It often is a mystery about men are able to achieve and hold an erection.  Even more mysterious is what are the causes of failure of erections and to fix the problem.  It is not uncommon for me to feel uncomfortable broaching the topic with their physician.  Fortunately, after the introduction of oral medication to treat impotence or erectile dysfunction in 1999, men are talking about their problems in the bedroom with their physicians.

In this blog I will discuss some of the most frequently asked questions about ED and the treatment for this common condition that impacts over 14 million American men.
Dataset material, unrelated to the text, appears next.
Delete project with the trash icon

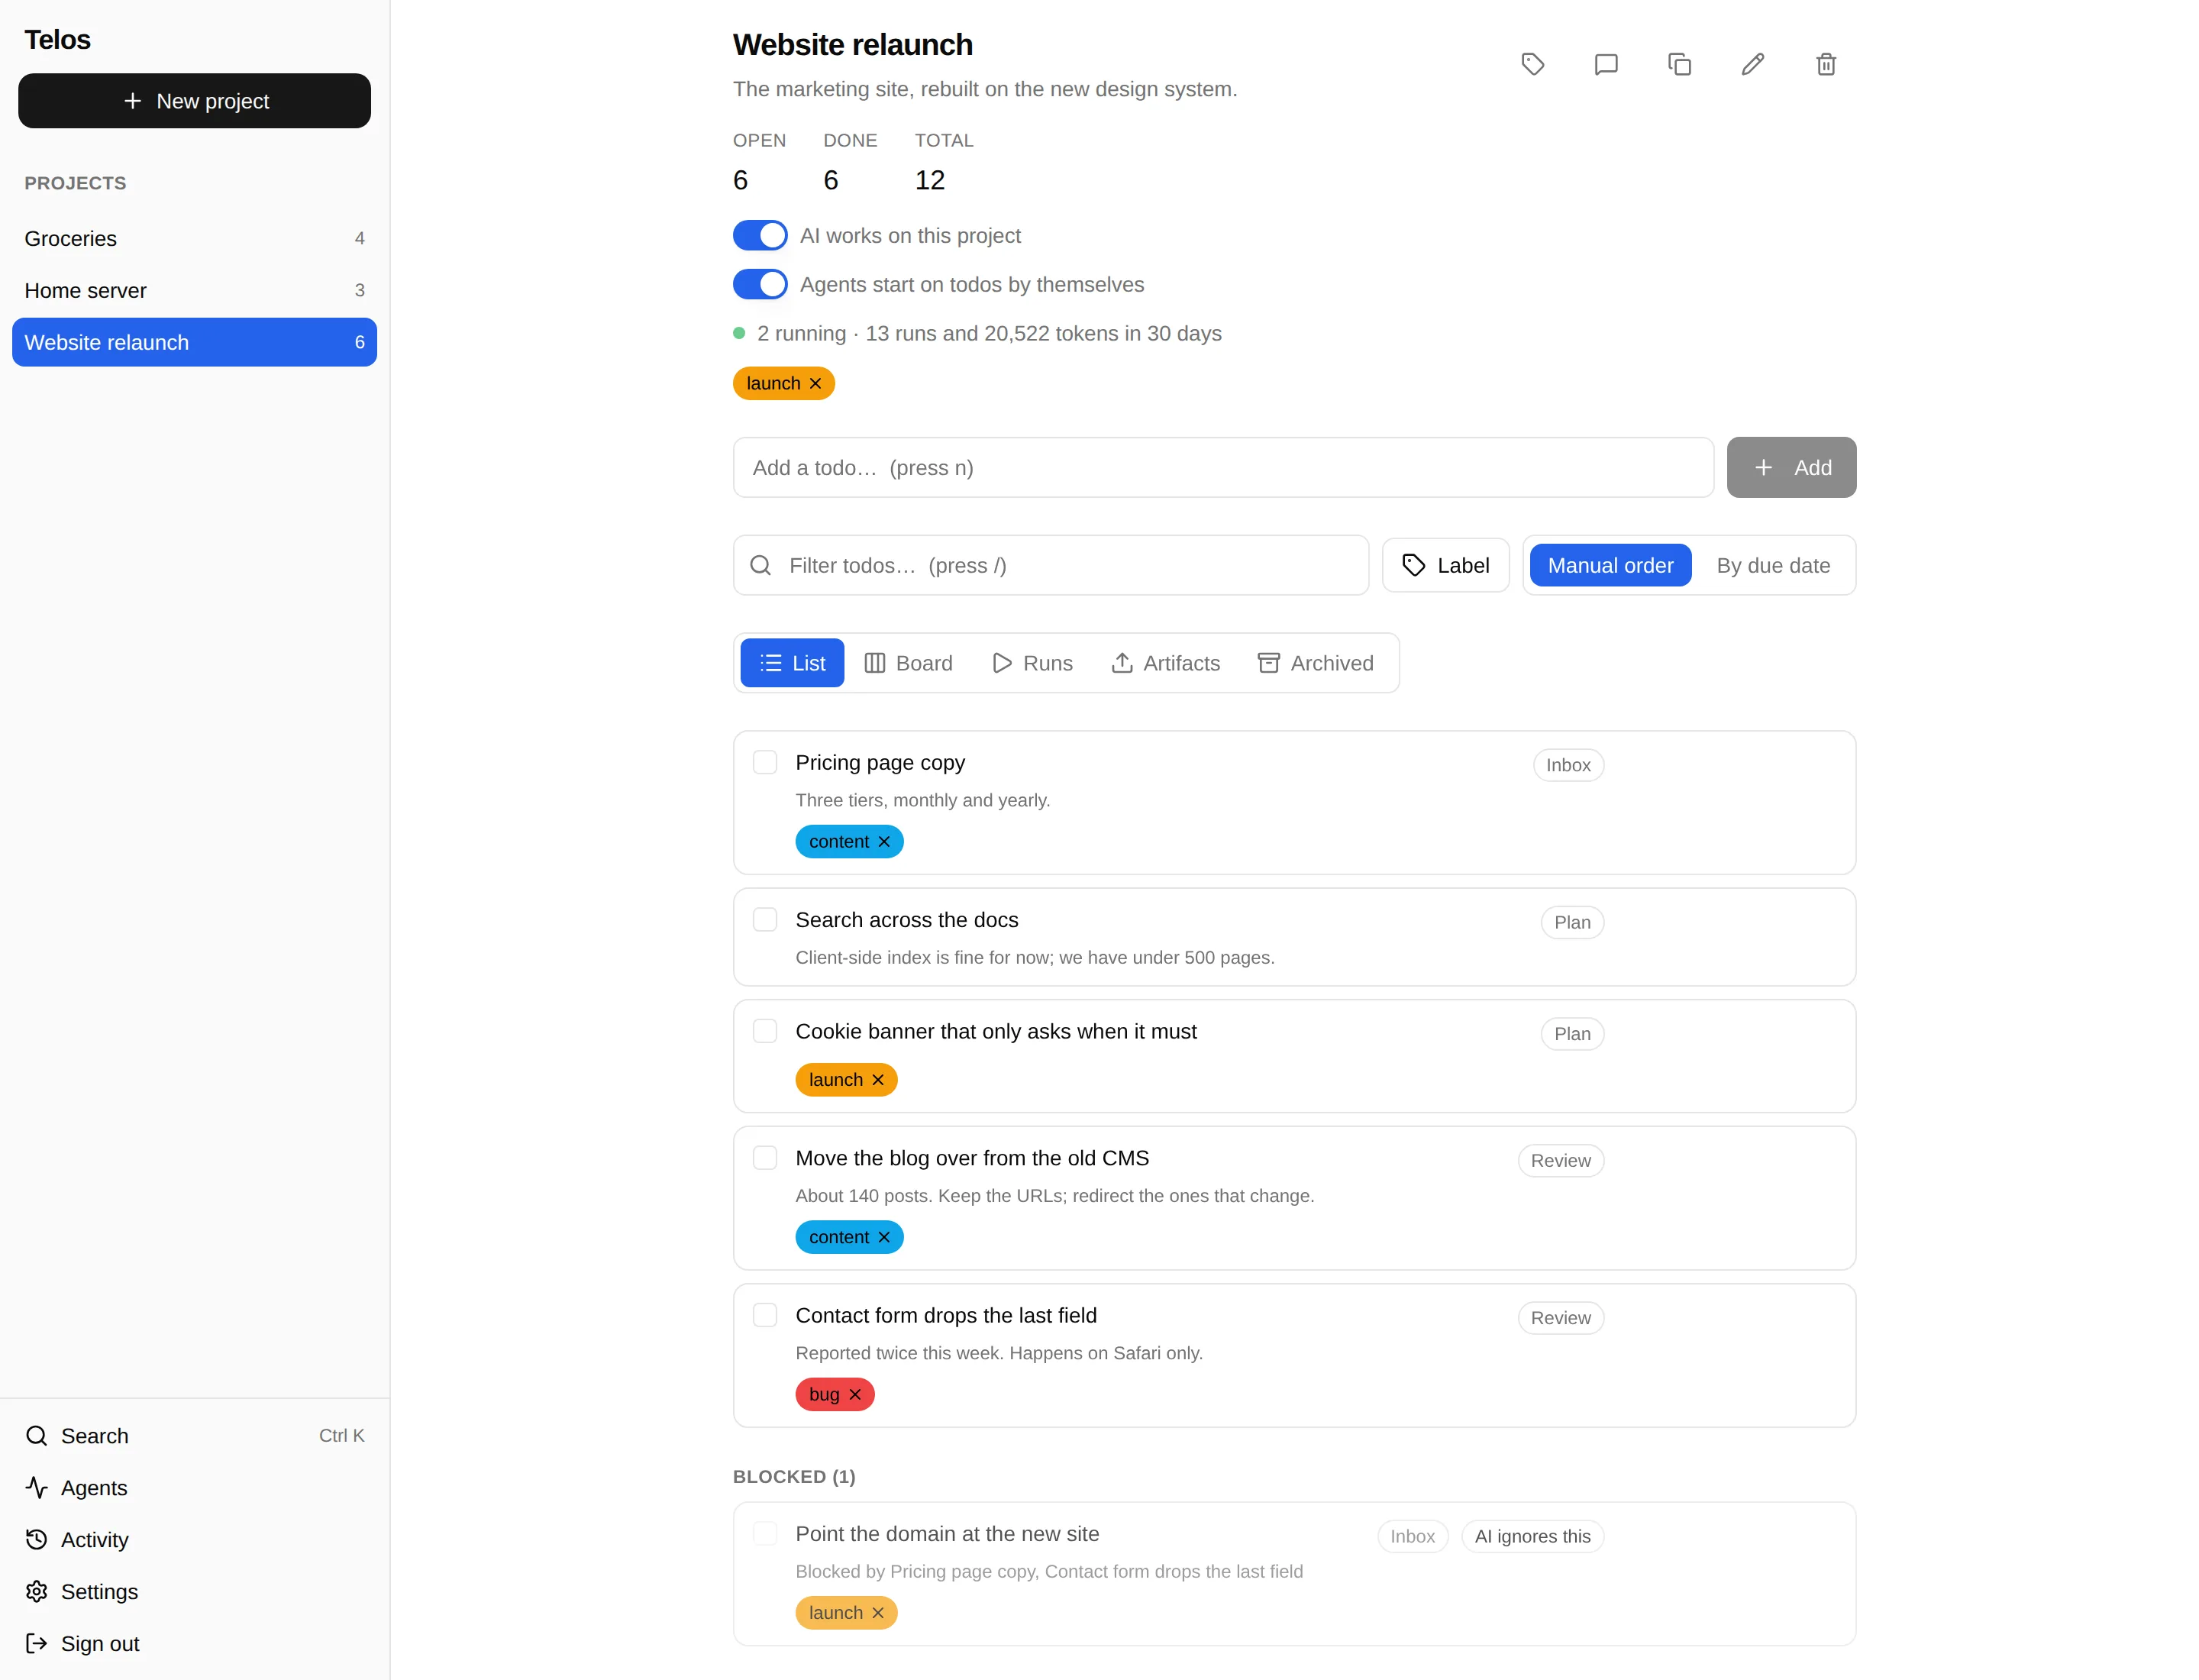[1826, 64]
  1. Why does Viagra fix the problem?

An erection requires an increase in the blood supply to the penis and more blood has to rush into the chambers of the penis than comes out of the penis.  When this happens, an erection will occur. Viagra helps blood vessels relax and increases the blood supply to the penis.

  1. Does the male hormone, testosterone, have a role in the erection process?

Testosterone acts on a series of different areas of the body to enhance bone development, muscle growth, sexual interest and function. Testosterone is primarily responsible for the libido or sex drive.  The testosterone level slowly decreases at a rate of about 1% a year starting around 25.  By middle age, most men start experiencing signs and symptoms of testosterone deficiency and men often need hormone replacement therapy.  This can be accomplished with injections, topical gels, or pellets of testosterone inserted under the skin.

  1. Why does sex feel good?

There is a high concentration of nerve endings in the penis and vagina, which triggers stimulation and orgasm. Dopamine is triggered and there is a pleasant feeling in the brain during ejaculation. It could also be an evolutionary thing. When we were cavemen with only animal instincts, the fact that sex feels good encouraged us to reproduce to keep the species going.

  1. Do sexually transmitted disease cause erectile dysfunction?

Gonorrhea and chlamydia are both sexually transmitted diseases that are caused by direct and unprotected sexual contact. Both STDs live in reproductive genital tracts of men and women and can be cured with antibiotics. If both STDs go untreated, it can lead to infection that will lead to infertility in men but usually does not cause erectile dysfunction.

5 Why does sex hurt?

The obvious reason is if the man’s penis is much larger than a woman’s vagina opening. The other possibility is that women have a decrease in lubrication of the vagina and the friction is a source of pain and discomfort usually for the men but also for the male partner as well.

Bottom Line:  Impotence is a common condition especially in middle age or older men.  Treatment is available and most men can be helped.  Talk to your doctor.